### REQUIREMENT
Return the lines below that contain "computer".

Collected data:
■ ■ ■ ■ ■

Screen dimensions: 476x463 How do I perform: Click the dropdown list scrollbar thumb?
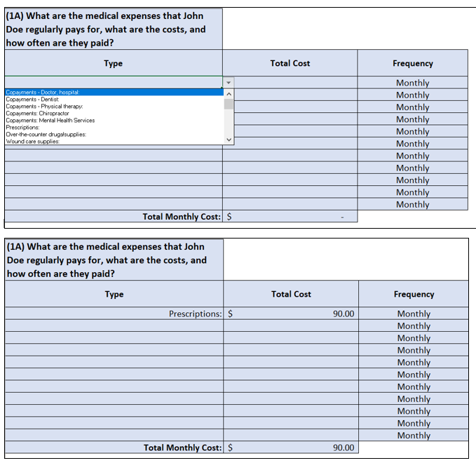[229, 104]
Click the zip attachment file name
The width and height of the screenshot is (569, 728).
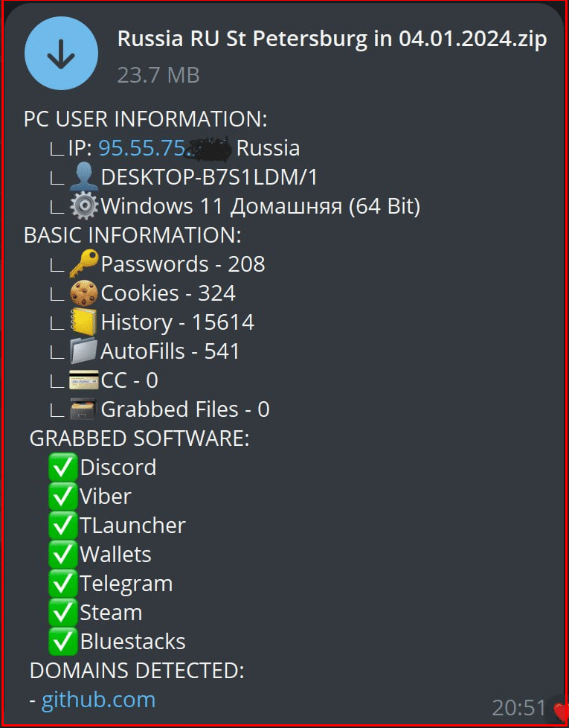pos(332,39)
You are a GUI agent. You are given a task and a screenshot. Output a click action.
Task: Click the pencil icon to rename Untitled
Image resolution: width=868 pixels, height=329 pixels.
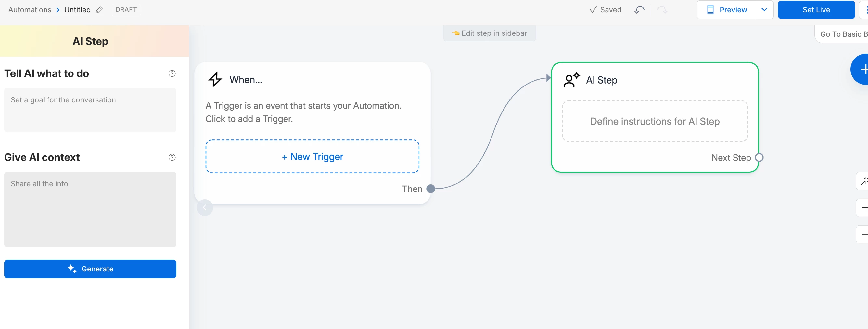pyautogui.click(x=99, y=10)
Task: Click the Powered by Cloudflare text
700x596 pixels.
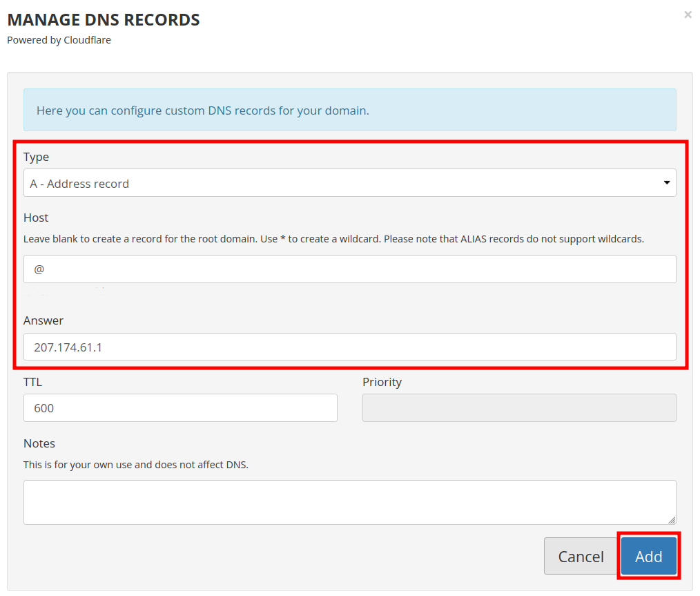Action: 59,40
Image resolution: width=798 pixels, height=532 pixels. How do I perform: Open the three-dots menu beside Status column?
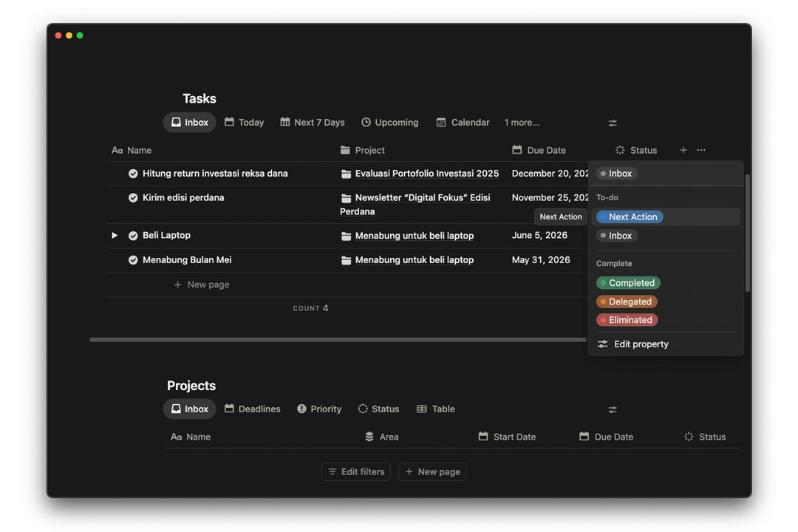(x=701, y=150)
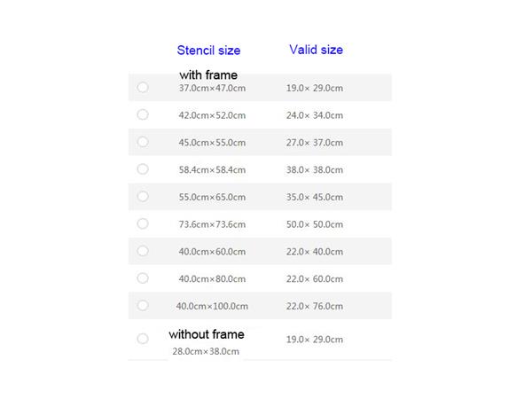This screenshot has width=532, height=399.
Task: Click the 24.0× 34.0cm valid size text
Action: click(314, 115)
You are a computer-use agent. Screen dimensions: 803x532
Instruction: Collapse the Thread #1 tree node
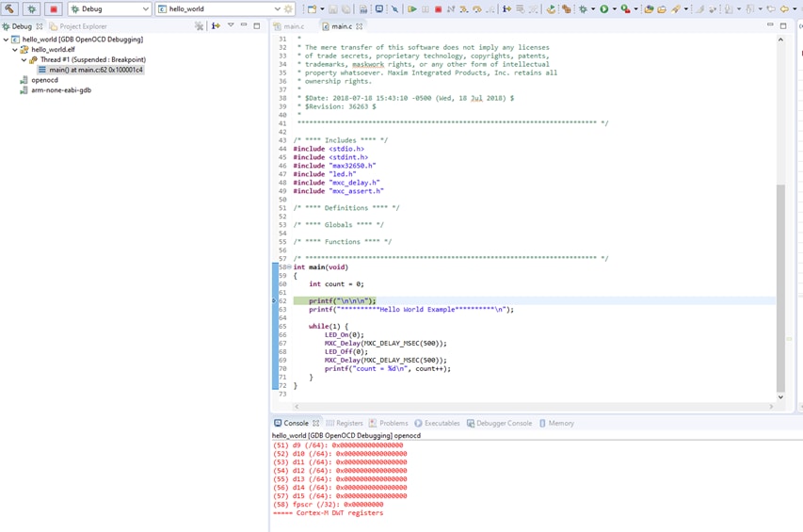24,60
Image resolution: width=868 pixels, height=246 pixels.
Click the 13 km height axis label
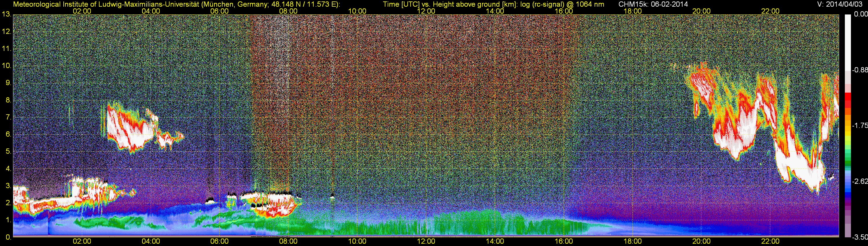pyautogui.click(x=6, y=14)
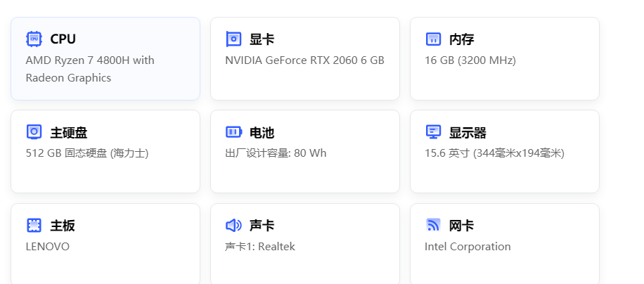Click the motherboard (主板) icon
The height and width of the screenshot is (284, 644).
pyautogui.click(x=34, y=225)
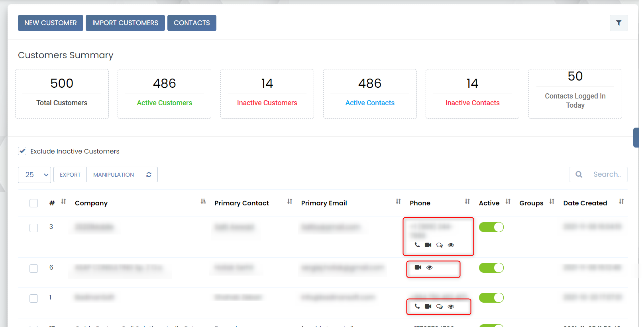Click eye view icon in customer 3 row
Screen dimensions: 644x327
click(x=451, y=245)
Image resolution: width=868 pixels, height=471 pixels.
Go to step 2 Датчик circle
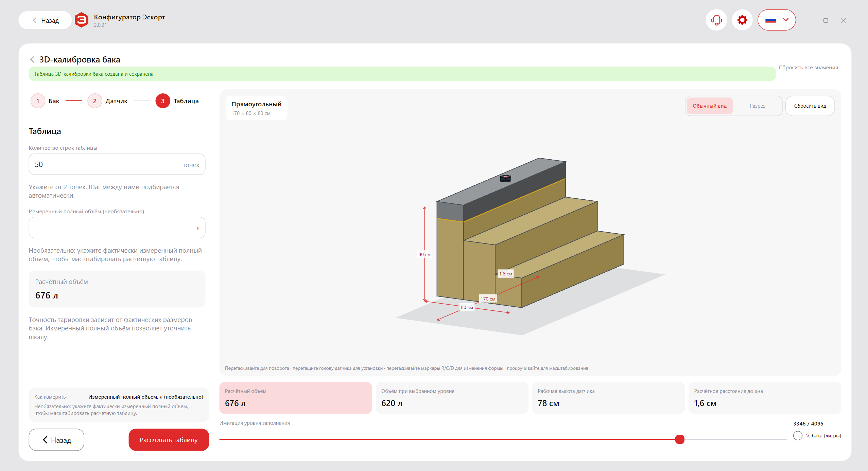pos(95,101)
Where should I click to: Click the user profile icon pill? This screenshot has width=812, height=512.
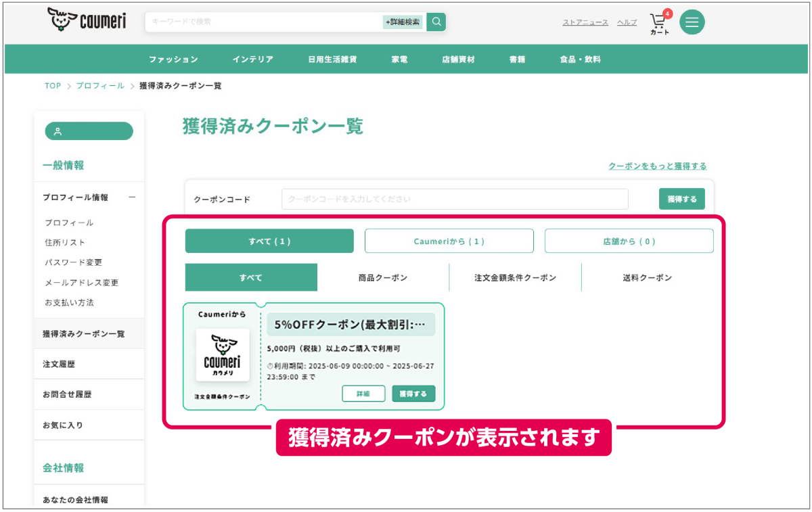(x=89, y=131)
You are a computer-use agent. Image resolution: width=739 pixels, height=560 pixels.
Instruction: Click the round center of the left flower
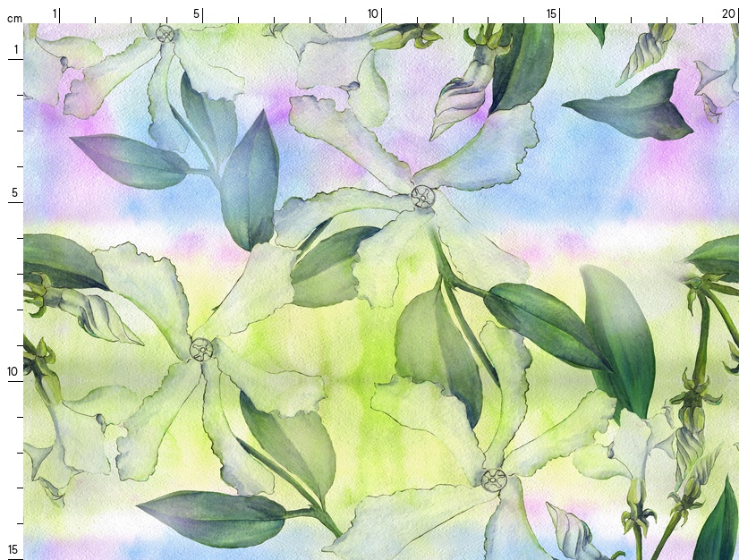(200, 348)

■ ■ ■ ■ ■

### RESULT
You are a computer-use agent. Screen dimensions: 803x532
You are a computer-use agent. Image resolution: width=739 pixels, height=560 pixels.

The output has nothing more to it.